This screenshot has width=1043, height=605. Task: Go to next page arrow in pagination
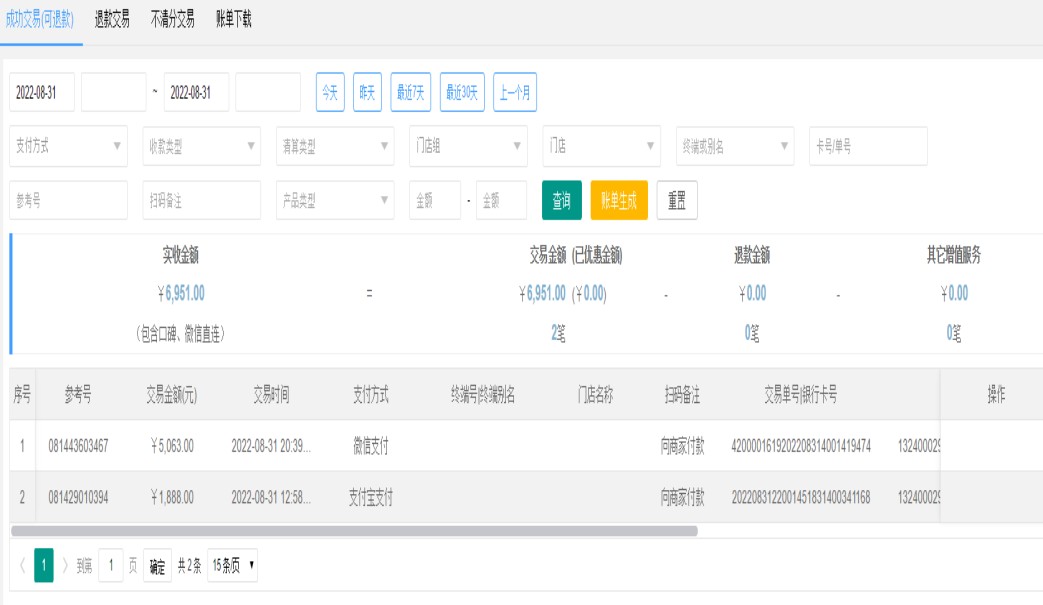click(x=65, y=566)
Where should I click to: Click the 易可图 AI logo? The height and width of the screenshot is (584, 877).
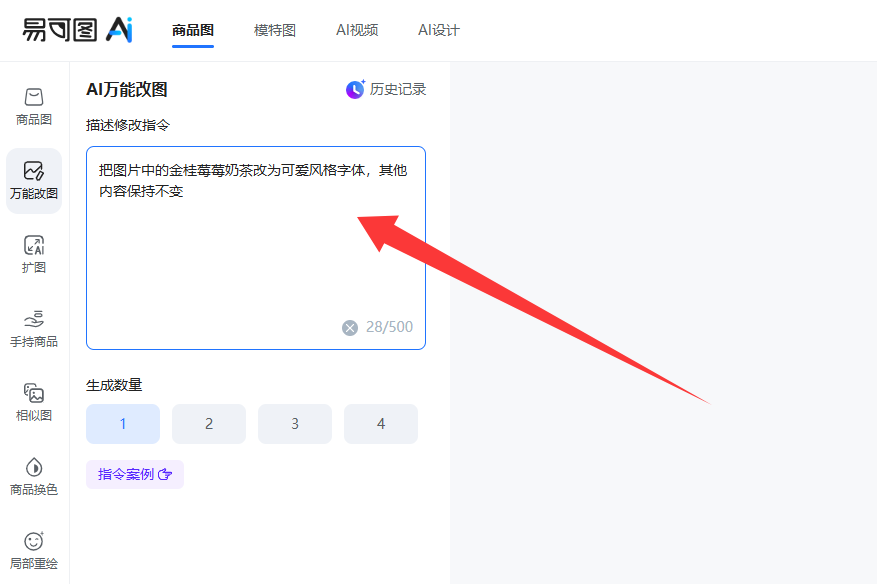78,29
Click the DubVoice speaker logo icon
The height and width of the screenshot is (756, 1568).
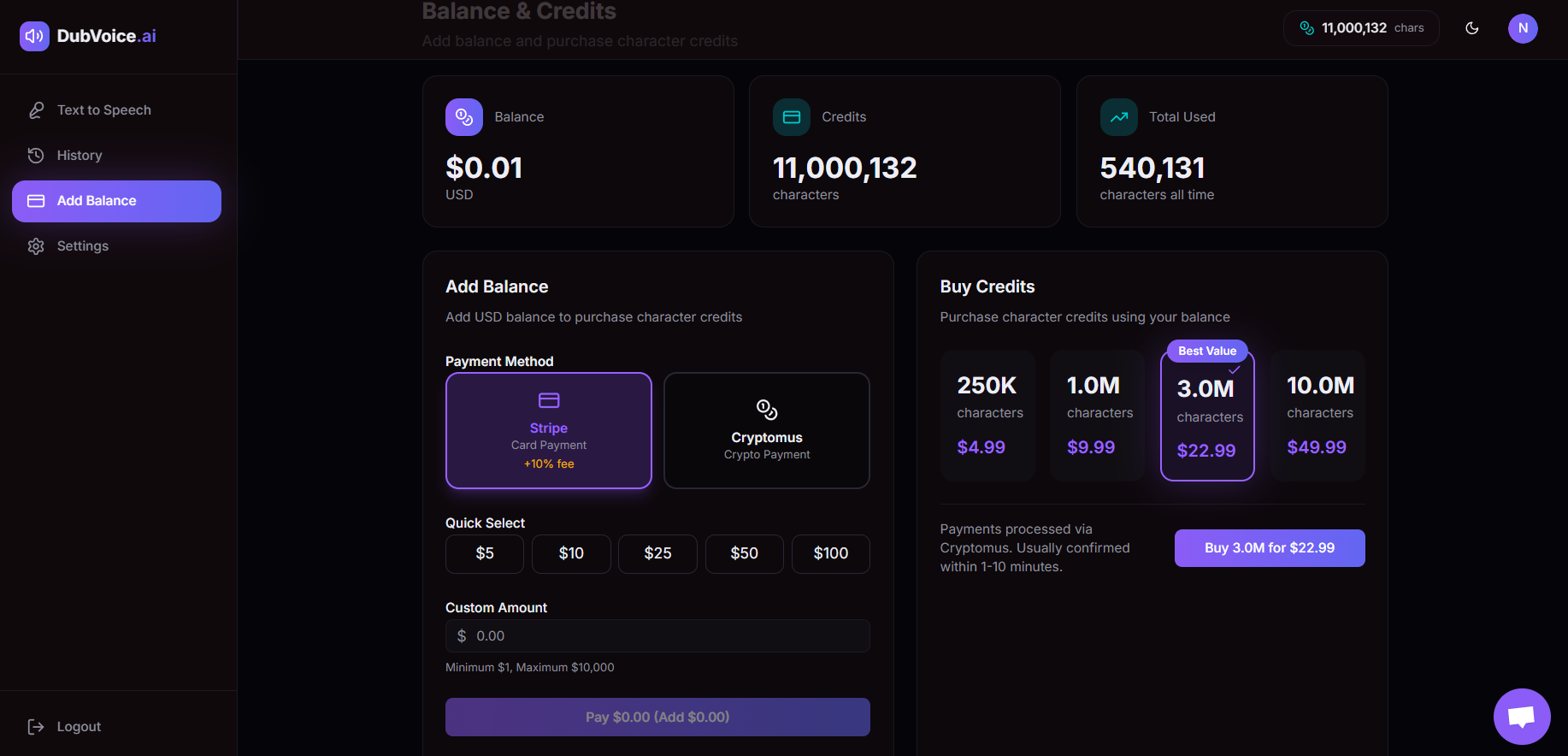point(34,36)
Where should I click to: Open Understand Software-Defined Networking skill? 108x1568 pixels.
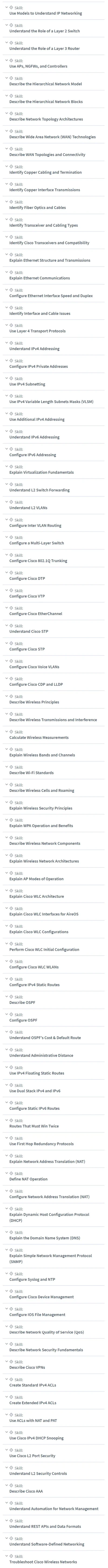click(47, 1544)
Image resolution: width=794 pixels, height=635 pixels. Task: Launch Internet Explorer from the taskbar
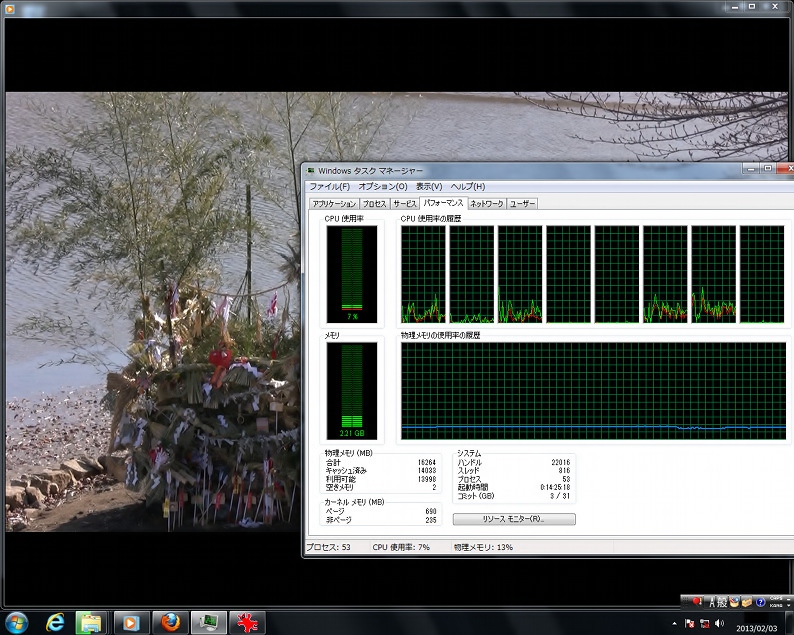(56, 621)
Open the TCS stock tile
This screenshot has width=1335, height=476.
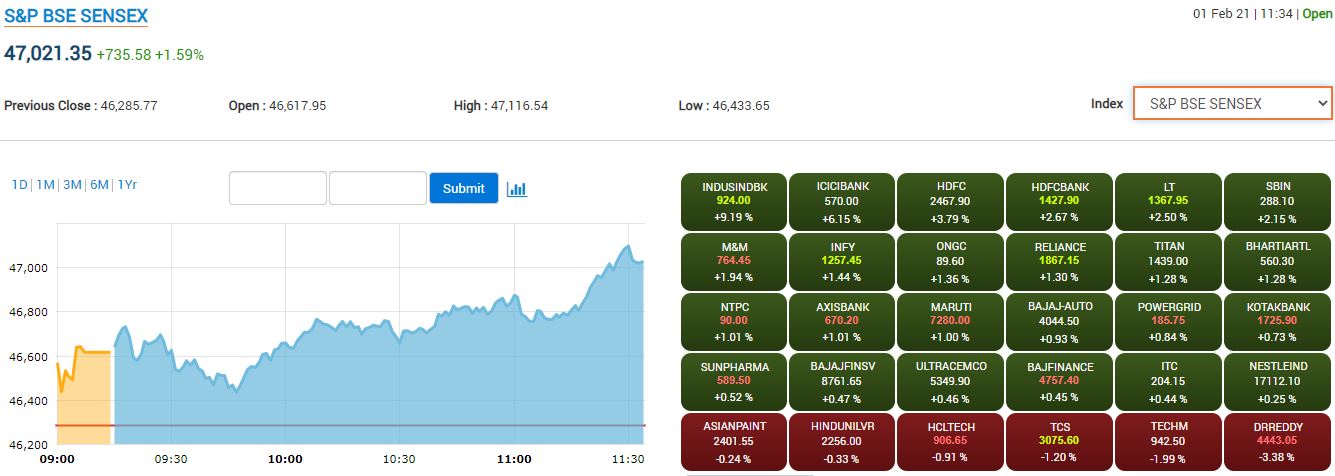coord(1060,442)
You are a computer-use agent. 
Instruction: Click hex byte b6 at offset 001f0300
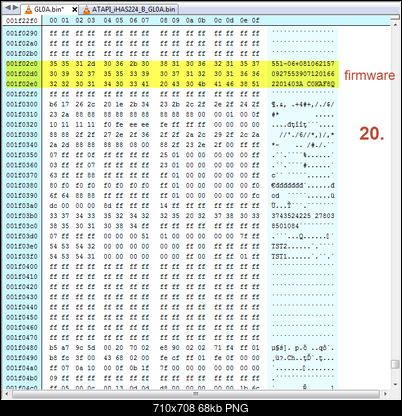(53, 104)
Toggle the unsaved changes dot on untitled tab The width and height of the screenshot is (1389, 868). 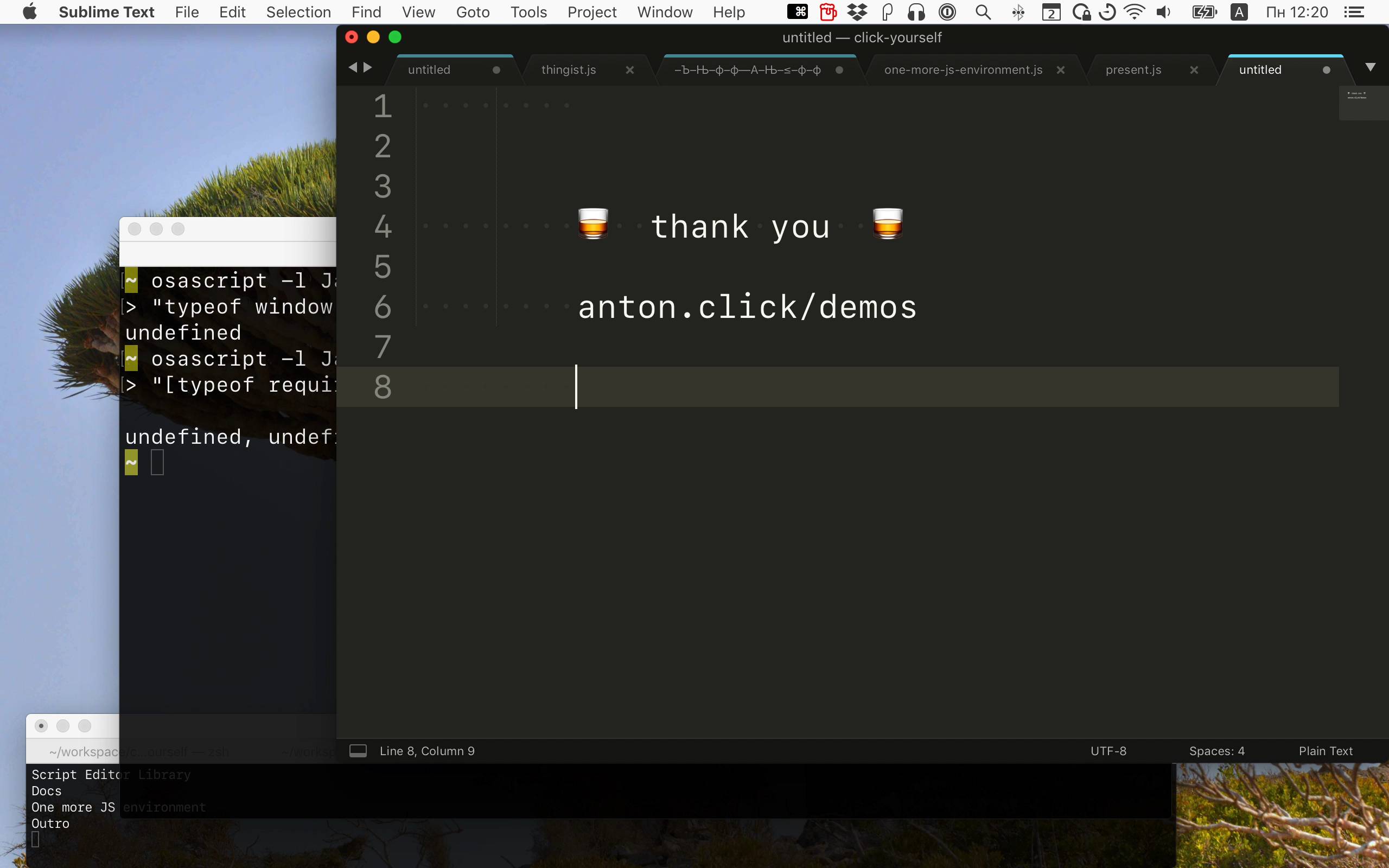(1325, 69)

::::::::

-- EXERCISE INSTRUCTIONS --
Nothing but the lines from the first line of the data through the line with "Open the TCS stock tile" belongs in the answer, copied exactly and without pictures.

-- YOUR SOLUTION --
This screenshot has width=1043, height=605. Task: Go to next page arrow in pagination
click(x=65, y=566)
Where should I click to: Click the 易可图 AI logo? The height and width of the screenshot is (584, 877).
78,29
Click the DubVoice speaker logo icon
The height and width of the screenshot is (756, 1568).
point(34,36)
Where should I click to: Open Understand Software-Defined Networking skill? 108x1568 pixels.
click(47, 1544)
Image resolution: width=794 pixels, height=635 pixels. Task: Launch Internet Explorer from the taskbar
(56, 621)
Open the TCS stock tile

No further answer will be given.